Les règles de consensus Bitcoin

Le premier ensemble de règles dans Bitcoin est celui des règles de consensus. Comme leur nom l’indique, ces règles permettant aux nœuds du réseau de converger vers un consensus sur le réseau à propos du contenu de la chaîne de blocs. Les règles de consensus sont donc globales.

Les règles de consensus déterminent la validité des blocs et des transactions. Ainsi, si un mineur construit un bloc qui n’est pas conforme ou qui inclut une transaction invalide, alors ce bloc ne sera pas ajouté à la chaîne, et le mineur ne percevra pas la récompense attendue. Ce mécanisme permet au système d’avoir un équilibre fort.

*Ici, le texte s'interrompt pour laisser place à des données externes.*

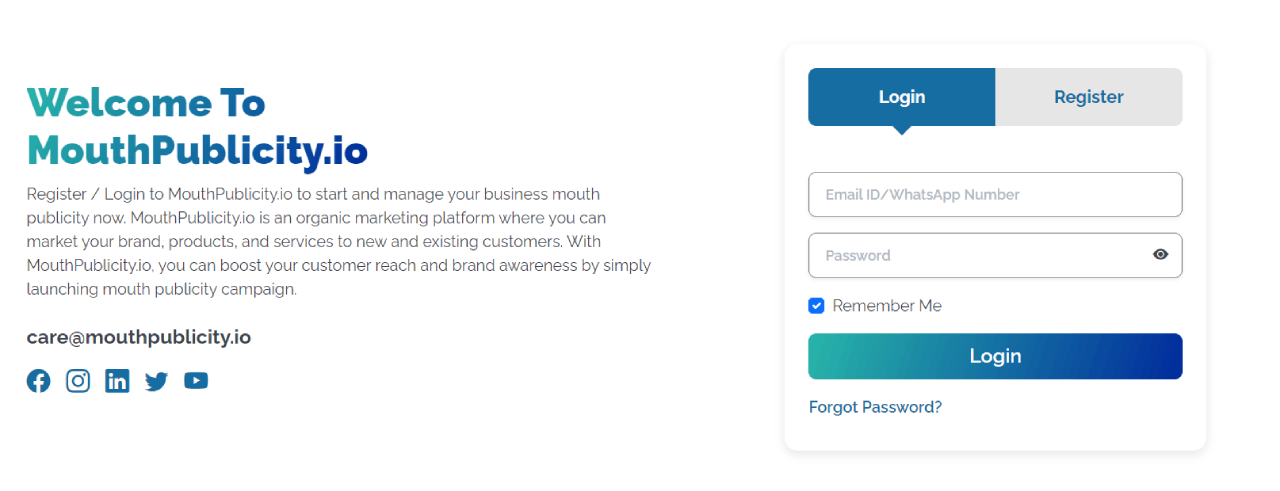Click the pointer arrow beneath the Login tab
Viewport: 1280px width, 491px height.
click(x=902, y=130)
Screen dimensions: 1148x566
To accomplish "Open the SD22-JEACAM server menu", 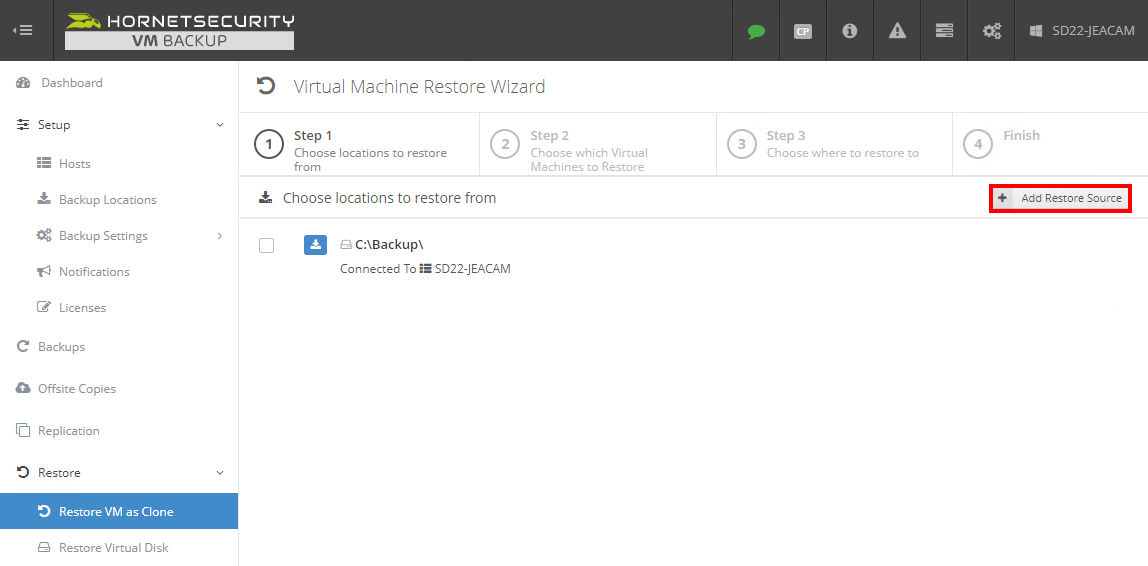I will 1082,31.
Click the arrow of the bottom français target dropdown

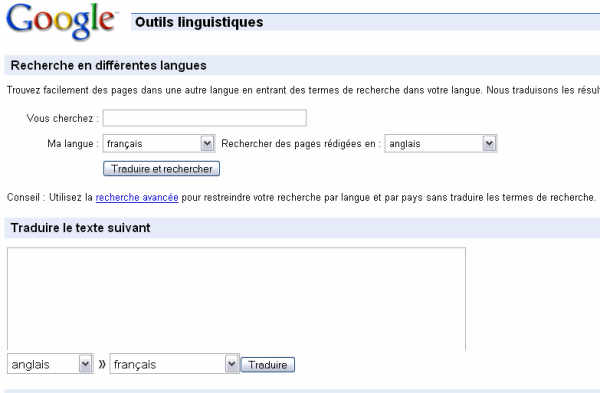(232, 364)
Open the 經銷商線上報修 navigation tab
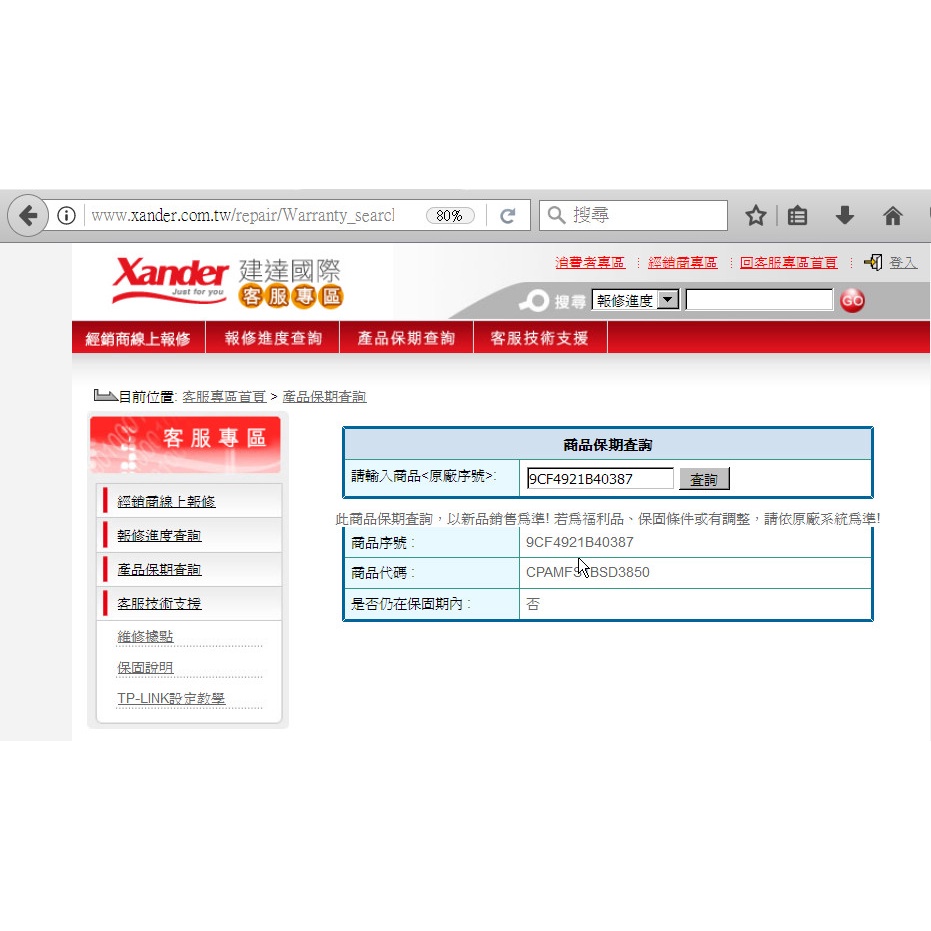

Dans BTC, les règles de consensus sont très diverses et sont usuellement définies par l’implémentation logicielle de référence, Bitcoin Core. Il est de ce fait quasiment impossible de les lister de manière exhaustive, mais nous pouvons en citer quelques unes.

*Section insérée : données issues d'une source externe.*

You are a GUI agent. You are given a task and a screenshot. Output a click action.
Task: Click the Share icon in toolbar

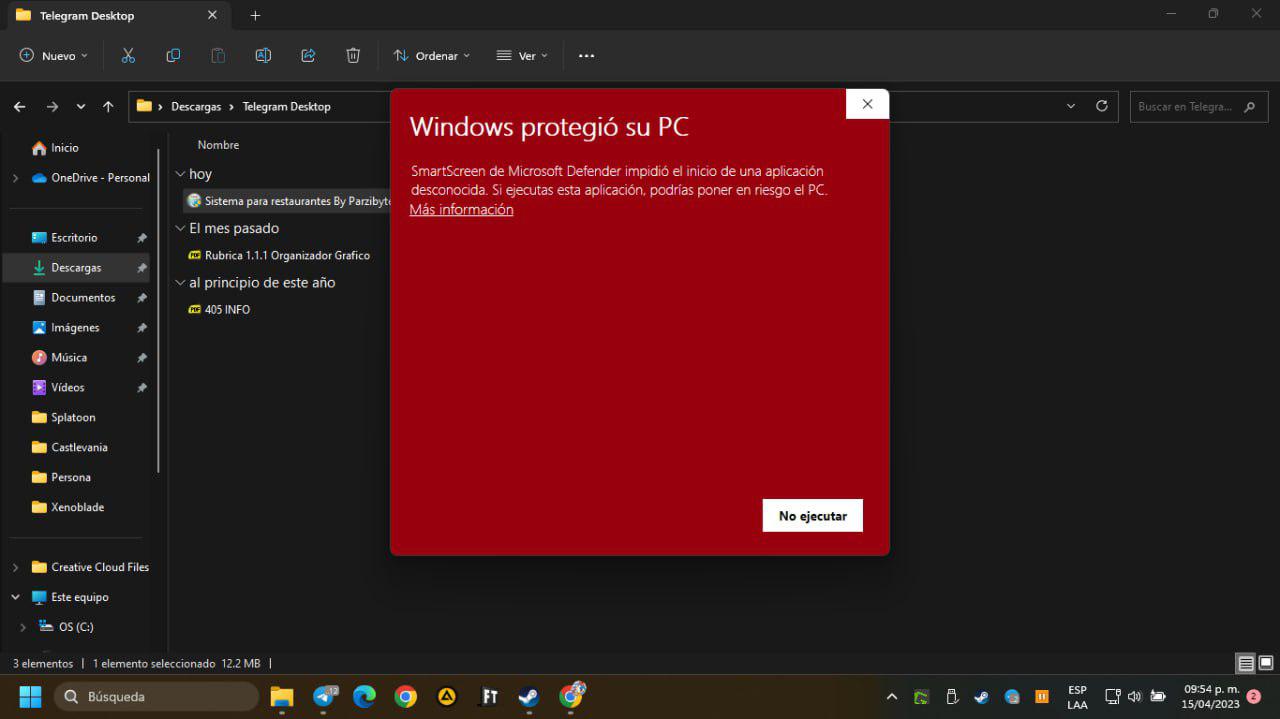[308, 56]
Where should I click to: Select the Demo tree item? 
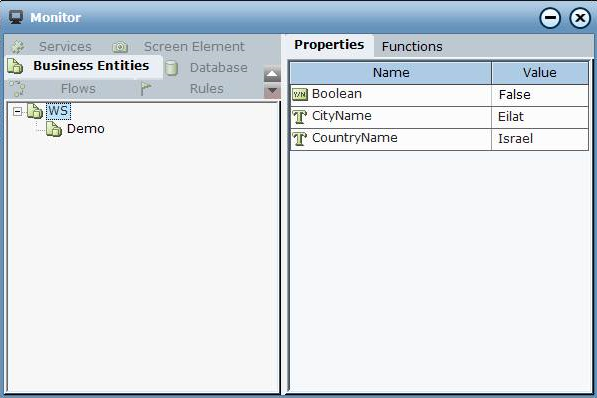pyautogui.click(x=85, y=129)
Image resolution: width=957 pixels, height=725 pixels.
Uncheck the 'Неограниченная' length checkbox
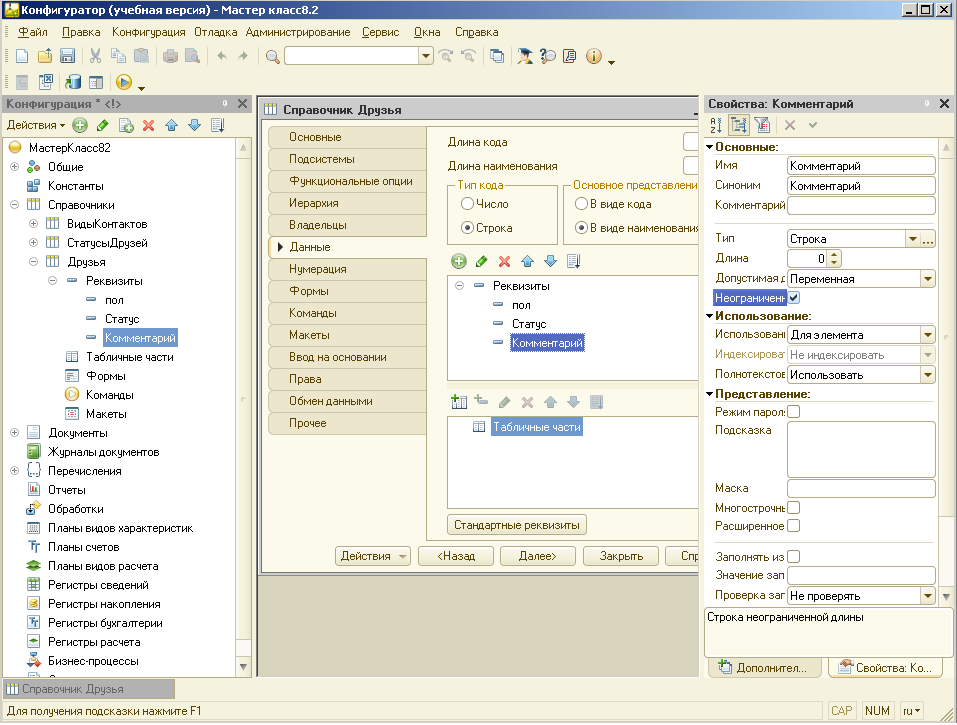coord(794,298)
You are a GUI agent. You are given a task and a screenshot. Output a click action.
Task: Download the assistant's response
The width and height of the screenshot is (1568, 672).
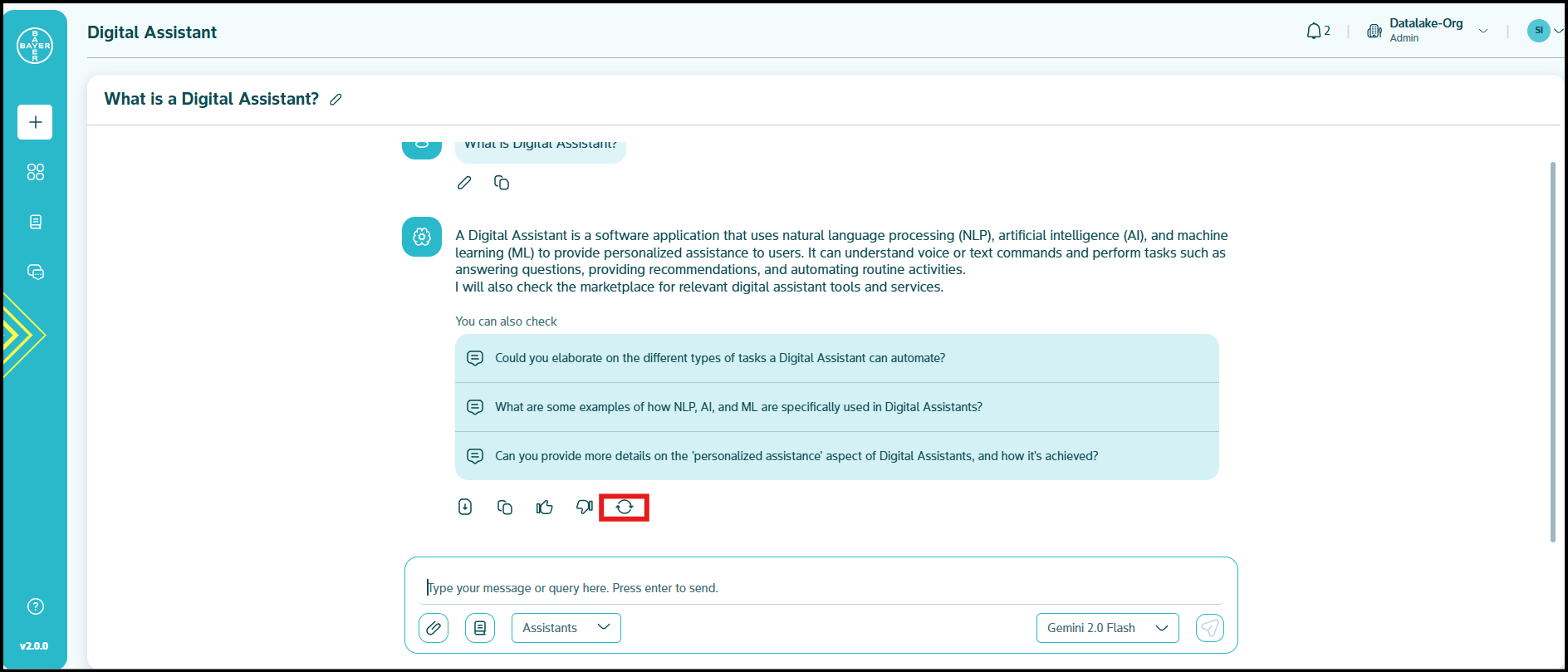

Pour les blocs, nous retrouvons par exemple les règles suivantes :

  • Un bloc doit posséder un format bien défini : les transactions du bloc doivent être précédées d’un entête constitué d’un numéro de version, de l’identifiant du bloc précédent, de la racine de Merkle de l’arbre des transactions, d’un horodatage, de la difficulté et d’un nonce.
  • La chaîne de blocs doit être sélectionnée par le principe de la chaîne la plus longue, c’est-à-dire que la chaîne valide est celle qui possède le plus de preuve de travail accumulée.
  • La première transaction du bloc est la transaction de récompense (ou coinbase transaction) qui est créée par le mineur pour se rémunérer par la création monétaire et les frais des transactions incluses.
  • Un mineur doit attendre le minage de 100 blocs supplémentaires avant de pouvoir déplacer sa récompense (maturité).
  • La création de nouveaux bitcoins doit subir une réduction de moitié (halving) tous les 210 000 blocs : elle doit être inférieure à 50 bitcoins par bloc pour les 210 000 premiers blocs, 25 bitcoins par bloc pour les 210 000 blocs suivants, etc.
  • Le poids des blocs, qui détermine la capacité transactionnelle du réseau, doit être inférieur à 4 millions d’unités de poids, comme définies par SegWit.

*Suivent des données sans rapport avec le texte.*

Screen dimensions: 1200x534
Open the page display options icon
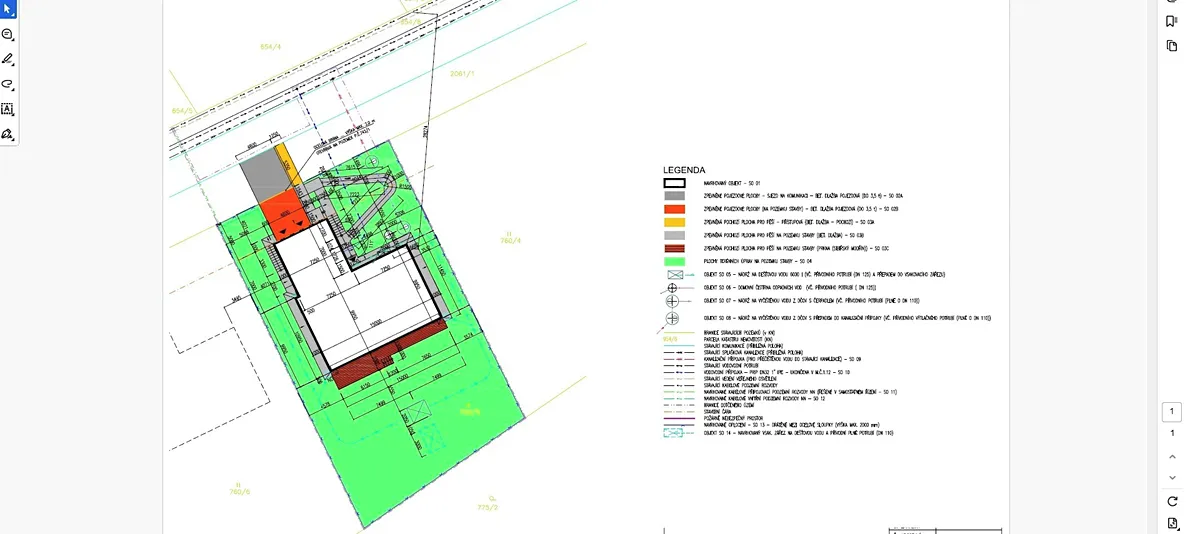coord(1172,524)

De même, nous avons des règles de consensus qui concernent les transactions :

  • Une transaction doit posséder un format bien défini. Une transaction classique doit comporter un numéro de version, une ou plusieurs entrées, une ou plusieurs sorties et un temps de verrouilage absolu. Une transaction SegWit doit comporter de plus un octet marqueur, un octet de signal ainsi qu’un témoin contenant les éléments de déverrouillage (signatures).
  • La double dépense est interdite : une transaction ne peut pas faire intervenir en entrée une sortie transactionnelle déjà dépensée dans une transaction confirmée.
  • Le montant en entrée d’une transaction doit être supérieur au montant en sortie. La différence entre les deux est payée au mineur en tant que frais de transaction.
  • Les scripts des entrées (ou les témoins correspondants) doivent permettre de déverrouiller les sorties transactionnelles précédentes. La plupart du temps, cela consiste à fournir une signature valide qui est conforme à la clé publique correspondant à l’adresse sur laquelle se trouvent les fonds.
  • La transaction doit être finalisée : les temps de verrouillage (le temps de verrouillage absolu de transaction – nLocktime – et les temps de verrouillage relatifs des entrées – nSequence) doivent être désactivés, ou bien être passés du point de vue de la hauteur ou du temps passé médian du bloc.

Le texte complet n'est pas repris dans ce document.